Dla Lamaze’a i dla Kanady był to wyjątkowy moment – 40-latek z Schomberg (Ontario) zdobył pierwszy w historii tego kraju indywidualny złoty medal. Poprzednio najlepszy był Michel Vaillancourt, który zdobył srebro w Montrealu w 1976 roku.
Na finałowy konkurs Leopoldo Palacios i Steve Stephens jak zawsze dali z siebie wszystko i parkur był ustawiony na trudnym poziomie. 10 jeźdźcom udało się przejechać rundę A na czysto. Tęczowa kombinacja triple okazała się dla wielu nie do pokonania – także dla Niemców: Ludger’a Beerbaum’a na All Inclusive, który strącił drugi element i Meredith Michaels-Beerbaum, która źle oceniła odległość po stacjonacie i również popełniła błąd.
Publiczność mogła podziwiać 2 sensacyjne przejazdy Holenderów: Angelique Hoorn na O'Brien i Marc’a Houtzager ‘a na ogierze Opium – wywołujące wielki uśmiech na twarzy szefa ich ekipy (Rob Ehrens), któremu humor ostatnio nie dopisywał po wielu niepowodzeniach z ostatnich miesięcy.

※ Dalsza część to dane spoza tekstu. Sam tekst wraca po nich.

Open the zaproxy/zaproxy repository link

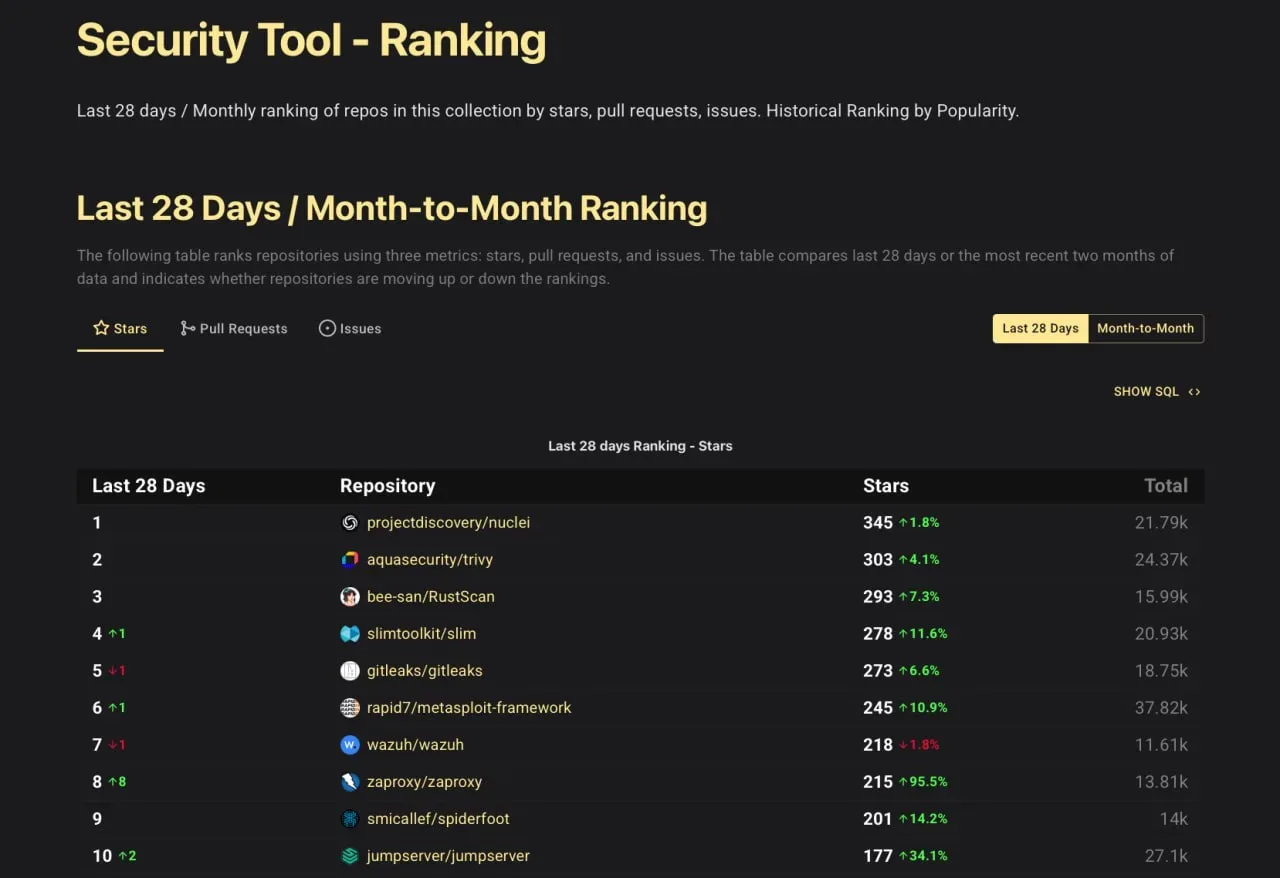pyautogui.click(x=424, y=782)
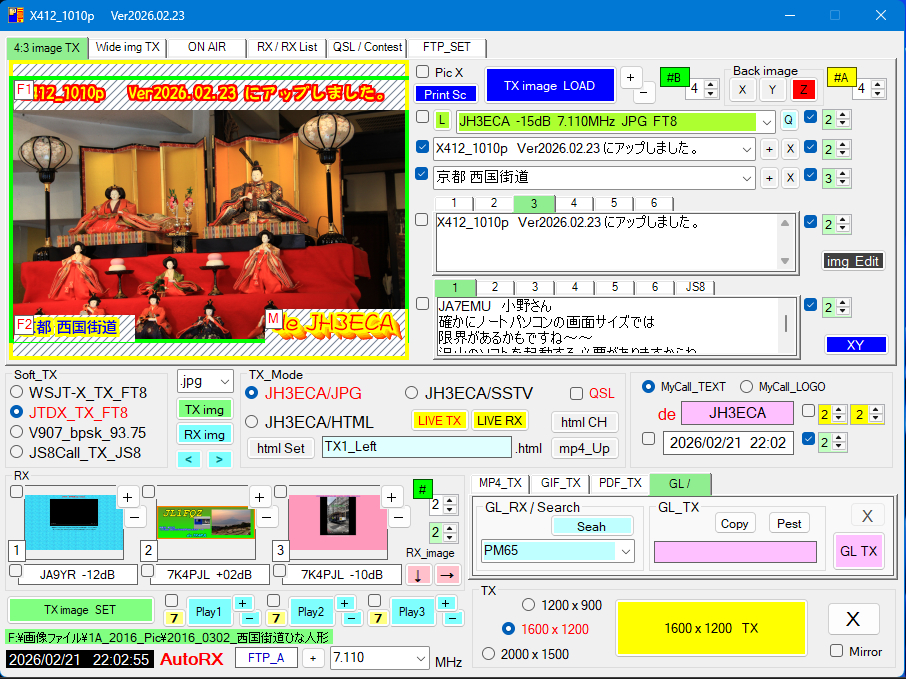
Task: Toggle the Mirror checkbox
Action: click(x=837, y=651)
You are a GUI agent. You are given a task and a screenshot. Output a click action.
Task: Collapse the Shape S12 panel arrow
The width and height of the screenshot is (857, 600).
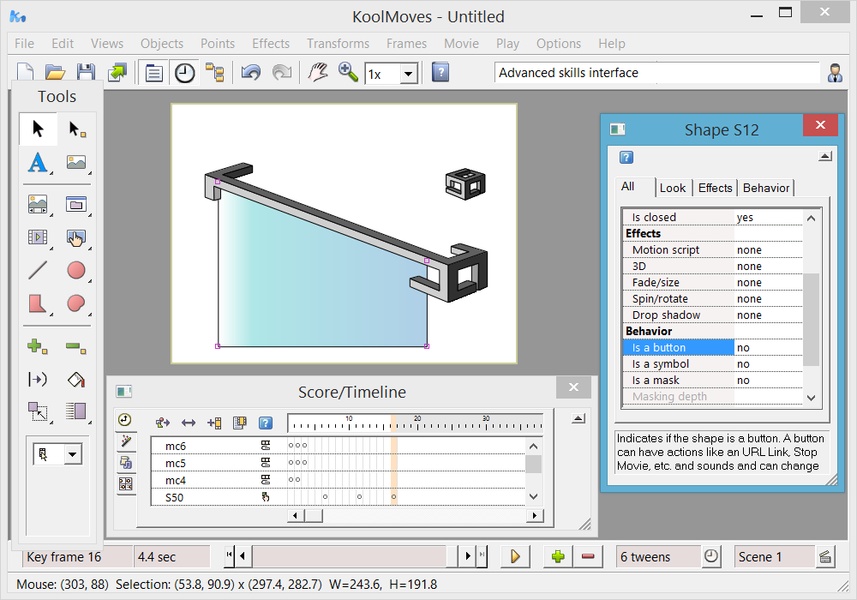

Na czysto rundę A przejechał także Belg Jos Lansink na Cumano – transparent wywieszony przez holenderskich kibiców wywołał ogromny uśmiech na jego twarzy: "Jos Lansink, Made in Holland”.
Do finałowej rozgrywki po rundzie B zakwalifikowało się 9 zawodników, z czego 4 przejechało parkur na czysto.